Die deutsche Möbelbranche befindet sich weiterhin in einer anhaltenden Schwächephase und steuert auf das dritte Krisenjahr in Folge zu. Nach Einschätzung von Branchenverbänden und Marktforschern bremsen vor allem Kaufzurückhaltung, steigende Kosten und strukturelle Veränderungen die Nachfrage nach langlebigen Konsumgütern deutlich. (Quelle: wiwo.de)
Möbelkäufe gelten als aufschiebbare Investitionen, weshalb Haushalte bei wirtschaftlicher Unsicherheit besonders hier sparen. Ein Drittel der Verbraucher hat in den vergangenen zwei Jahren weniger für Möbel ausgegeben, während rund ein Viertel überhaupt keine Anschaffungen tätigte. Gleichzeitig reagieren Kunden zunehmend preissensibel, sodass größere Investitionen häufig verschoben werden.
Ein wesentlicher Hintergrund ist die Marktsättigung nach der Pandemie. Während der Lockdowns hatten viele Haushalte ihre Wohnungen umfassend neu eingerichtet, sodass der Bedarf derzeit vielerorts gedeckt ist. Da Möbel in der Regel langfristig genutzt werden, führt dieser Vorzieheffekt zu einer verlängerten Nachfrageschwäche.
Zusätzlich verschärft der stockende Wohnungsbau die Lage. Weniger Neubauten und geringere Umzugszahlen bedeuten weniger klassische Kaufanlässe, da ein Wohnungswechsel einer der wichtigsten Gründe für neue Möbelanschaffungen ist. Gleichzeitig belasten gestiegene Zinsen und Baukosten die Baukonjunktur und damit indirekt auch den Möbelmarkt.

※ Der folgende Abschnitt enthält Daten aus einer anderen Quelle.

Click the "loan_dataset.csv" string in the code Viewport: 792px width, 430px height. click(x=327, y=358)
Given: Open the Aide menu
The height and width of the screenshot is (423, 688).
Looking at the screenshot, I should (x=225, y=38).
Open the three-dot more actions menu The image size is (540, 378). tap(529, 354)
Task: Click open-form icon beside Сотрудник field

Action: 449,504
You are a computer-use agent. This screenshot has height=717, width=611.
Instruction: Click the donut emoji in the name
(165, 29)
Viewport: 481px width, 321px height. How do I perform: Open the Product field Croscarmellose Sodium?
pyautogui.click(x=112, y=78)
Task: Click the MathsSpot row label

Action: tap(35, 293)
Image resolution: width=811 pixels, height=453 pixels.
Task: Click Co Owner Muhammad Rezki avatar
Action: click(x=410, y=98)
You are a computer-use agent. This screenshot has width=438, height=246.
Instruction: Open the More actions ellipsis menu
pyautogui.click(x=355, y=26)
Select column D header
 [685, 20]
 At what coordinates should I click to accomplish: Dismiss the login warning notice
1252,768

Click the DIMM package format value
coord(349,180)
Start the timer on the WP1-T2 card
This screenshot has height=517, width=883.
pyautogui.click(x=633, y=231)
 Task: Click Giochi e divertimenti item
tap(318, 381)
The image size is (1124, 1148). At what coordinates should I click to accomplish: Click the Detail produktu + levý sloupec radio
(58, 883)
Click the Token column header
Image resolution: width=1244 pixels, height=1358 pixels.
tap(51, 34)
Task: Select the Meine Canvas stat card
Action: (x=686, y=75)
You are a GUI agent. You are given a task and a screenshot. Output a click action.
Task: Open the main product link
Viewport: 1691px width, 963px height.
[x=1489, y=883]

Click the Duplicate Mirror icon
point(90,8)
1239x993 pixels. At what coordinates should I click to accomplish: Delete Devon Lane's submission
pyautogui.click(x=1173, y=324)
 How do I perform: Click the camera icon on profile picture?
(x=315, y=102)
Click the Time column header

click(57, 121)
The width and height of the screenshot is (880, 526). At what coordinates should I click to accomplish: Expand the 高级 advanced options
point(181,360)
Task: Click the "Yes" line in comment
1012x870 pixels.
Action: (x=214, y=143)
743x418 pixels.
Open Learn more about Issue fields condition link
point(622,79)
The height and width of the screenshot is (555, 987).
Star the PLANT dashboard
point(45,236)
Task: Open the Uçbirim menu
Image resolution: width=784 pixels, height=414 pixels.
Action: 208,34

Der Wettbewerb hat sich ebenfalls intensiviert. Verstärkt importierte Möbel aus Asien sowie günstige Angebote von Discountern und Online-Marktplätzen setzen etablierte Anbieter unter Preisdruck, insbesondere im unteren Segment.
Die Folgen zeigen sich bereits in einer wachsenden Zahl von Insolvenzen und Filialschließungen innerhalb der Branche. Neben der schwachen Nachfrage wirken steigende Energie-, Material- und Personalkosten sowie regulatorische Anforderungen zusätzlich belastend.
Für 2026 erwarten viele Unternehmen weiterhin schwierige Rahmenbedingungen. Zahlreiche Betriebe planen kurzfristig Maßnahmen wie Kurzarbeit, um die schwache Nachfrage abzufedern. Eine spürbare Erholung wird frühestens in der zweiten Jahreshälfte in Aussicht gestellt, sofern sich Konsumklima und Bauaktivität stabilisieren.